Em 1983, a Editora Tchê, de Porto Alegre, deu a lume o livro
Os Recuados, de onde foi retirado o conto título, para compor este livro
digital agora publicado na coleção “Teal” da E-Book.Br. Estes dois contos já
citados são fundamentais na obra do autor e, coincidentemente, ouvindo-o sobre
suas preferências, ele destacou as duas narrativas que ao lado de outras já
tínhamos em vista para integrar este volume.
Surpreendentemente, para mim, Cyro de Matos destacou textos
por ele intitulados de “contos de gente jovem”. O primeiro deles é “História do
Galo Clarim”, que eu não conhecia e creio continuar ainda inédito, e o segundo
é “O Menino e o Boi do Menino”, que completam este volume intitulado Nos Tempos
do Trabuco.
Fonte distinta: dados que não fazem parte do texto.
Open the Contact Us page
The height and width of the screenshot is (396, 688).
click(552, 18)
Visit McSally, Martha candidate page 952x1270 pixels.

Esse último texto saiu em 2007 como um pequeno livro para os novos
leitores infanto-juvenis, através da editora Biruta, de São Paulo.
Pela qualidade dessa faceta do escritor, a de autor de
livros para jovens e crianças, e ainda mais pela natureza das narrativas de múltiplo
alcance, isto é, capazes de interessar ao público adulto e a conquistar jovens
andarilhos que se aventuram pelos caminhos da leitura, tais inclusões valorizam
este e-book..
Embora apenas os contos “Inocentes e Selvagens” e “Os
Recuados” integrem explicitamente a sangrenta temática do ciclo do cacau na
Literatura Brasileira, o leitor das obras de Cyro de Mattos tende a situar
esses singelos acontecimentos da infância no mesmo cenário geográfico das suas
outras narrativas ficcionais, plenas de heroísmo e vilania que marcam a saga do
cacau.
Convém observar que “Inocentes e Selvagens”, além de ter
aberto espaço para esse escritor nascido em 1939, na cidade de Itabuna, veio a
integrar o livro Duas Narrativas Rústicas, editado no Rio de Janeiro, em 1985,
pela editora Cátedra.
Jorge Amado foi um dos muitos leitores privilegiados da obra
desse escritor a deixar patente a admiração pela sua escrita genuinamente
brasileira:
“Cyro de Mattos possui uma personalidade vigorosa e
original, a condição humana dos personagens que surgem do seu conhecimento e da
sua emoção nada tem de artificialismo... O autor de Os Brabos pisa chão
verdadeiro, toca a carne e o sangue dos homens, entre sombras e abismos.”
Diplomado em Direito pela Universidade Federal da Bahia, ele
foi atraído pela força e pelo encanto da palavra escrita. Seguindo o caminho da
maioria dos escritores brasileiros da região Nordeste, Cyro também se fez
retirante, levando seu gibão de couro, cheio de histórias pra contar, até a
ex-capital do país, o Rio de Janeiro. Para encontrar audiência, trabalhou como
redator do Diário de Notícias, do Jornal do Comércio e de O
Jornal, de 1966 a 1971; colaborando ainda com artigos e contos
na revista A Cigarra e nos Cadernos Brasileiros e Leitura, além do
Suplemento Literário do Jornal do Brasil e d’O Jornal do Escritor.
Como o bom filho quase sempre retorna à casa paterna, o
escritor Cyro de Mattos voltou a morar em Itabuna, onde exerceu a advocacia e
também encontrou tranquilidade para fazer frondosa a sua obra de mil e uma
facetas.
Cid Seixas é poeta,
ensaísta e Doutor em Letras pela USP. Editor da Editora Digital
Universitária. O texto “Do Trabuco à
palavra” é a apresentação do livro “Nos Tempos do Trabuco”, do baiano Cyro de
Mattos, publicado pela e-book Editora Digital Universitária, Salvador, 2018.